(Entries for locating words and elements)
────────────────────────────────────────

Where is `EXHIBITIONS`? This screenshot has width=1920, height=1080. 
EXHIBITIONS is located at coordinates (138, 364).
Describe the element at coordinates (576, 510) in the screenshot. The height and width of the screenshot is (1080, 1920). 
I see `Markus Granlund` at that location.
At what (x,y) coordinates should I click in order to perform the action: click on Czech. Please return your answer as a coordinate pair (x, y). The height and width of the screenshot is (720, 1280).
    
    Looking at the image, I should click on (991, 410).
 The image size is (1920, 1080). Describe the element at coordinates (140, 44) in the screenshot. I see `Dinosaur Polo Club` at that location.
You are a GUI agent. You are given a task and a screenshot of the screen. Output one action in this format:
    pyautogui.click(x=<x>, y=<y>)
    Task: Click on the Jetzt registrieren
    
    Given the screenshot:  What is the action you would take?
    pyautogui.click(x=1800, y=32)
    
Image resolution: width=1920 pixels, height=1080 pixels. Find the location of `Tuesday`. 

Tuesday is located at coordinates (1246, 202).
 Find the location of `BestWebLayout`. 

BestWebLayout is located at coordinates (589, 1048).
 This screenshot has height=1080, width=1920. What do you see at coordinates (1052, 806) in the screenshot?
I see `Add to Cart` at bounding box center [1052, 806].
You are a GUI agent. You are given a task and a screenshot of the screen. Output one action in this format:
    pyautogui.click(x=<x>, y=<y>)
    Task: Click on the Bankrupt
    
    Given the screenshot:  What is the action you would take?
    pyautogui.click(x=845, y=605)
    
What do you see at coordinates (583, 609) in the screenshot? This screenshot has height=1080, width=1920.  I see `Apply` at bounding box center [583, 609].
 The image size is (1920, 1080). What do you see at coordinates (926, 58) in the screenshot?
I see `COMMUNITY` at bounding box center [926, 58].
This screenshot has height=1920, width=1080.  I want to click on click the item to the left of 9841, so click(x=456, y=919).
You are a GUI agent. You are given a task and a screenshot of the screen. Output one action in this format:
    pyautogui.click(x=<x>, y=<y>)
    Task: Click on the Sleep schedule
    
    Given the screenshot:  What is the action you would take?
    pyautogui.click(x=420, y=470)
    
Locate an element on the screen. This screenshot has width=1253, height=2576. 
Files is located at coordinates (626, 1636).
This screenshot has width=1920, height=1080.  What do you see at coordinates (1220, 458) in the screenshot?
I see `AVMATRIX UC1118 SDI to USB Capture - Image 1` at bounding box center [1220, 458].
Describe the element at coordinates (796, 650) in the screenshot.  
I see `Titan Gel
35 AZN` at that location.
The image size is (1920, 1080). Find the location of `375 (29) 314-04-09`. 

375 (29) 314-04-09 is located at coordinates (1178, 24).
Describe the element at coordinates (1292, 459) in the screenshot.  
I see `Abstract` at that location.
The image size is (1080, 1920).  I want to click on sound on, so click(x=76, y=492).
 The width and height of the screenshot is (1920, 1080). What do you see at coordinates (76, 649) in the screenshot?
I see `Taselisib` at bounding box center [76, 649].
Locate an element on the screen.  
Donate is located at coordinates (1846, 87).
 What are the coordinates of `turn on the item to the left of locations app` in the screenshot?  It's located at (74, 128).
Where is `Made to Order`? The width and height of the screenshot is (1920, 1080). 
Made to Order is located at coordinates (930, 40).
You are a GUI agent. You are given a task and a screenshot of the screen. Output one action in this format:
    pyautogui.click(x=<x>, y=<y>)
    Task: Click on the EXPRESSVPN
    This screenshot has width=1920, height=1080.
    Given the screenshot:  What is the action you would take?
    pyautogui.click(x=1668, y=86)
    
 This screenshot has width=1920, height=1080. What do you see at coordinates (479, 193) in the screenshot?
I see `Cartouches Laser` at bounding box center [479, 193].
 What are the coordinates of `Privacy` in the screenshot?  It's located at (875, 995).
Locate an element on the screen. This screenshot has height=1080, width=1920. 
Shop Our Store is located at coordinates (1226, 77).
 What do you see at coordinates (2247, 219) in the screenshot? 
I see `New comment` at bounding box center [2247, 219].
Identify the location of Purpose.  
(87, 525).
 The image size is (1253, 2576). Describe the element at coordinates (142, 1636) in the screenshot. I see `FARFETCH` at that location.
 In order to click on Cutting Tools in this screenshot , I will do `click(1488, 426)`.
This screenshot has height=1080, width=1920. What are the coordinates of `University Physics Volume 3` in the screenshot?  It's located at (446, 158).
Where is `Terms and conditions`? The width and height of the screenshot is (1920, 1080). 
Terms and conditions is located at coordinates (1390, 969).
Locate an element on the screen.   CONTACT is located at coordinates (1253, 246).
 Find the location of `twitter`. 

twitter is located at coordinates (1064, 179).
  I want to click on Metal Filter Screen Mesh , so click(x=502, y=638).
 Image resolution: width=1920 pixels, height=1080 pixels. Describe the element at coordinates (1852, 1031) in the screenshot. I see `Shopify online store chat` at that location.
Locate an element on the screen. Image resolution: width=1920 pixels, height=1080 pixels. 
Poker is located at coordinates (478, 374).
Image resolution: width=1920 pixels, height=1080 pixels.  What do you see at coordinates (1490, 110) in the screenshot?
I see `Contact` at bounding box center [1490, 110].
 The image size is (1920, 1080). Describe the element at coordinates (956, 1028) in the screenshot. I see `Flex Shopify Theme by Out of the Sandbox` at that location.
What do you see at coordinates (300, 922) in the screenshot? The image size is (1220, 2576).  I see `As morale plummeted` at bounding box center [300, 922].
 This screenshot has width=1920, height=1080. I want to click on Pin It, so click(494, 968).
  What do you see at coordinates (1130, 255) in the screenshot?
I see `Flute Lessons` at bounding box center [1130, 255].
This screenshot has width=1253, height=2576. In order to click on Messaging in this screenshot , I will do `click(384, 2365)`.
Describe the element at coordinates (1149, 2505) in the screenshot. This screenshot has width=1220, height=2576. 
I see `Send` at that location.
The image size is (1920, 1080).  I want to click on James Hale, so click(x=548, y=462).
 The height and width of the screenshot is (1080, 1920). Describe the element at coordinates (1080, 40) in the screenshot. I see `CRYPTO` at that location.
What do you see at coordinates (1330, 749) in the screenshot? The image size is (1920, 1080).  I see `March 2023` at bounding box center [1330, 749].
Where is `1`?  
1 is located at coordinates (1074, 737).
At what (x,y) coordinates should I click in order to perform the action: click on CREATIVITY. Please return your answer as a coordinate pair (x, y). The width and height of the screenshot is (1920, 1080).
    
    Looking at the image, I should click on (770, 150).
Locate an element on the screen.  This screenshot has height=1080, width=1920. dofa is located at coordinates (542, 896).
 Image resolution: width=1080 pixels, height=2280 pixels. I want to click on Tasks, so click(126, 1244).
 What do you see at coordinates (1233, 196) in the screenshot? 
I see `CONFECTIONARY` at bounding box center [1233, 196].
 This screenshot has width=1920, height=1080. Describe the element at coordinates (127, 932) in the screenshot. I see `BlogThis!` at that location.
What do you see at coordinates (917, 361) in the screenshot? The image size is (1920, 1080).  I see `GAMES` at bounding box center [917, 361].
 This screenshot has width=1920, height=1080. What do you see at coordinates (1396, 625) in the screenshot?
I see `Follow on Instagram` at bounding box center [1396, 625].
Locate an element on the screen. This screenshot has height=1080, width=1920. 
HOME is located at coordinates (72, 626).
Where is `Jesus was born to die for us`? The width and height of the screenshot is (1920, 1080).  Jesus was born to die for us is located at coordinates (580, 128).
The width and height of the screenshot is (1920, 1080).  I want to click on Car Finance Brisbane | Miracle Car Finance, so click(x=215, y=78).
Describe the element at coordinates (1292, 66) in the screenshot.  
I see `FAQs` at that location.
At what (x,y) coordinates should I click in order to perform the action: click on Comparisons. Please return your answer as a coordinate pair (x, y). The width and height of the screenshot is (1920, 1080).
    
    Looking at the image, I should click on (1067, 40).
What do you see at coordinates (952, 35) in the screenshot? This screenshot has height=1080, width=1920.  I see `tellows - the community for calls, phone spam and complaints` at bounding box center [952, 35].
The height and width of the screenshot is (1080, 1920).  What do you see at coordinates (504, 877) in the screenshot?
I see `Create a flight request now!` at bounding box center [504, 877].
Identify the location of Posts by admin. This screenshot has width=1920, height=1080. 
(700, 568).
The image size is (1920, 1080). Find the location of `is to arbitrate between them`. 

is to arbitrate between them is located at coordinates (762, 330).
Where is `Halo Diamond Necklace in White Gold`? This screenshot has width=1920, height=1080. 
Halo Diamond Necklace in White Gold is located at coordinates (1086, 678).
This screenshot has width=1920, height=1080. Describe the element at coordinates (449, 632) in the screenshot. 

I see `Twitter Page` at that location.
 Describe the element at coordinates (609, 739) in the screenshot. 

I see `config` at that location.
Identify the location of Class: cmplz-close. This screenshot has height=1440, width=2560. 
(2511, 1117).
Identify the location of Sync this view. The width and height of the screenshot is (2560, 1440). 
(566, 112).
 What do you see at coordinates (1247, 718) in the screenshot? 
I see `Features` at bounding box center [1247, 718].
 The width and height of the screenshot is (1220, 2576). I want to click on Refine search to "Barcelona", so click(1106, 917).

────────────────────────────────────────

* Aim:
Return the lines of the records verbatim, starting at the line that contains "coordinates (580, 128)." and ending at the line that contains "Looking at the image, I should click on (1067, 40).", with both of those lines included.

* The reply:
Where is `Jesus was born to die for us`? The width and height of the screenshot is (1920, 1080).  Jesus was born to die for us is located at coordinates (580, 128).
The width and height of the screenshot is (1920, 1080).  I want to click on Car Finance Brisbane | Miracle Car Finance, so click(x=215, y=78).
Describe the element at coordinates (1292, 66) in the screenshot.  
I see `FAQs` at that location.
At what (x,y) coordinates should I click in order to perform the action: click on Comparisons. Please return your answer as a coordinate pair (x, y). The width and height of the screenshot is (1920, 1080).
    
    Looking at the image, I should click on (1067, 40).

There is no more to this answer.